Kenny Cameron

Personal information
- Date of birth: 15 July 1943 (age 82)
- Place of birth: Perth, Scotland
- Position(s): Striker

Youth career
- Blairgowrie

Senior career*
- Years: Team / Apps / (Gls)
- 1962–1967: Dundee / 76 / (48)
- 1967–1968: Kilmarnock / 28 / (11)
- 1968–1974: Dundee United / 119 / (63)
- 1974–1979: Montrose / 44 / (21)

Managerial career
- 1975–1979: Montrose
- 1996–1997: Dundee St Joseph's

= Kenny Cameron =

Scottish footballer

Kenny Cameron (born 15 July 1943) is a Scottish former footballer who played as striker for a number of Scottish clubs.

==Career==
Cameron began his senior career with Dundee, for whom he scored in the 1964 Scottish Cup Final. He joined Kilmarnock and then, in 1968, Dundee United, where he managed more than a goal every two games during his six years at Tannadice, leaving in 1974 to join Montrose, whom he later managed.
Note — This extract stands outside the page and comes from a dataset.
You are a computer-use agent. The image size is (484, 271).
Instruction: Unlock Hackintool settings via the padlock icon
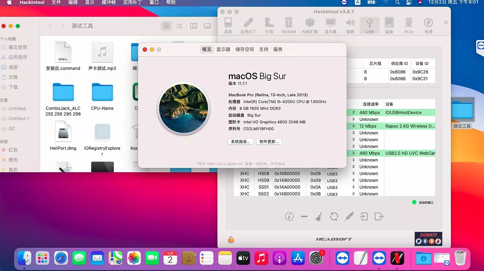tap(231, 240)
In 1978 Cameron managed Dundee University in the Scottish University Championships and Dundee amateur leagues. Cameron returned to Tannadice as coach, then chief scout, until leaving in 1996 (after fifteen years) to become full-time manager of junior club Dundee St Joseph's. He returned to first club Dundee to join the coaching staff at Dens Park in 1997.